> **Excerpted data**:
────────────────

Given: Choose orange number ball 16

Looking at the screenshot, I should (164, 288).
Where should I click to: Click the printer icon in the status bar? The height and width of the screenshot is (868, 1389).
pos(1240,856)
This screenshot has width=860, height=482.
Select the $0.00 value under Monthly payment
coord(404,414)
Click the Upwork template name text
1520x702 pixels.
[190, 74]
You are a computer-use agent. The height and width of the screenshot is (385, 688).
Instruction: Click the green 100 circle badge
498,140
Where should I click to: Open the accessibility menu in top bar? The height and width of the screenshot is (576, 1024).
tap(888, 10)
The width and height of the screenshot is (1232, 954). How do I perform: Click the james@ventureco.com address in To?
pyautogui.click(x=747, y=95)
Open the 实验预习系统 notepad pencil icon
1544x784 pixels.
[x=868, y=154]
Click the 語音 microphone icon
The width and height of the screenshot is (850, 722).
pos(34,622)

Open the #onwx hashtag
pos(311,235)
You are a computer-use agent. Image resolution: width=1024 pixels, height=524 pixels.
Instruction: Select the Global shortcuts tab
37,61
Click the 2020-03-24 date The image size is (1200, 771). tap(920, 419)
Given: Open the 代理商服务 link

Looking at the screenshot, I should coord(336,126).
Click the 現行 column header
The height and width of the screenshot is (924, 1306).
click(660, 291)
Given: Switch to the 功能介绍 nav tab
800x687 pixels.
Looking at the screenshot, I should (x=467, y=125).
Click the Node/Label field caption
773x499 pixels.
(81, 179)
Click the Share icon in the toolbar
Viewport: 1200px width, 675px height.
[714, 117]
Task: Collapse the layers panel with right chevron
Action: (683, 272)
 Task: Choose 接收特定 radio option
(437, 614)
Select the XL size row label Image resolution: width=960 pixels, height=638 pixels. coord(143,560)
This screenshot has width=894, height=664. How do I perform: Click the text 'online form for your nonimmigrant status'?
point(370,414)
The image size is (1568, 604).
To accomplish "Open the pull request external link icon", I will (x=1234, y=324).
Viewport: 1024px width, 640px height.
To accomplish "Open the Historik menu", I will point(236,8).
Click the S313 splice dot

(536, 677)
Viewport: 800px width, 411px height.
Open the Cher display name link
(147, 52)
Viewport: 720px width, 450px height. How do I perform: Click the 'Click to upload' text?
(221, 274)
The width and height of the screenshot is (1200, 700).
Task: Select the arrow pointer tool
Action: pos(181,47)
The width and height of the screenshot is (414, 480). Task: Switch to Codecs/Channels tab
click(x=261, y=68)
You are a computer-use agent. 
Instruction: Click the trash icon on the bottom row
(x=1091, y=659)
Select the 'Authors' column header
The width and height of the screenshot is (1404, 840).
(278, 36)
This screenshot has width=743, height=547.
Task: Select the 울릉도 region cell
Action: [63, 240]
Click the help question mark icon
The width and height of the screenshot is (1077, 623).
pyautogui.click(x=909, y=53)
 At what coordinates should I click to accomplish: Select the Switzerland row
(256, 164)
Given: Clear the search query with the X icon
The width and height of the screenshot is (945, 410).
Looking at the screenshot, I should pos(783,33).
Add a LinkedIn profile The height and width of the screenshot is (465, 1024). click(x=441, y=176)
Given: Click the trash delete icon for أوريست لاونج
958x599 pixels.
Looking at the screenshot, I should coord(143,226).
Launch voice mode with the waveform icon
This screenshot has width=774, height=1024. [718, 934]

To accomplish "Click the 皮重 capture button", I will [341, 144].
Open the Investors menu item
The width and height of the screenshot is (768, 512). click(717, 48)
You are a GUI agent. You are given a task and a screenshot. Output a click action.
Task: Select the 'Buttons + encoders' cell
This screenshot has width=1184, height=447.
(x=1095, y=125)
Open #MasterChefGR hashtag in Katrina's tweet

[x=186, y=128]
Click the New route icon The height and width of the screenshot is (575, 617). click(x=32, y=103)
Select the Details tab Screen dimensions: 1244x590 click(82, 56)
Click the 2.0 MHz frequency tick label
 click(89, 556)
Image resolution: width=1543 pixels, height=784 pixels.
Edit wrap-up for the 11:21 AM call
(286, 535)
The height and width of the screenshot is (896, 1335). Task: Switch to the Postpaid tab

────────────────

From the data above, copy out every line with the string "will" in it.

To accomplish "Open the pull request external link icon", I will (x=1234, y=324).
To accomplish "Open the Historik menu", I will point(236,8).
To accomplish "Click the 皮重 capture button", I will [341, 144].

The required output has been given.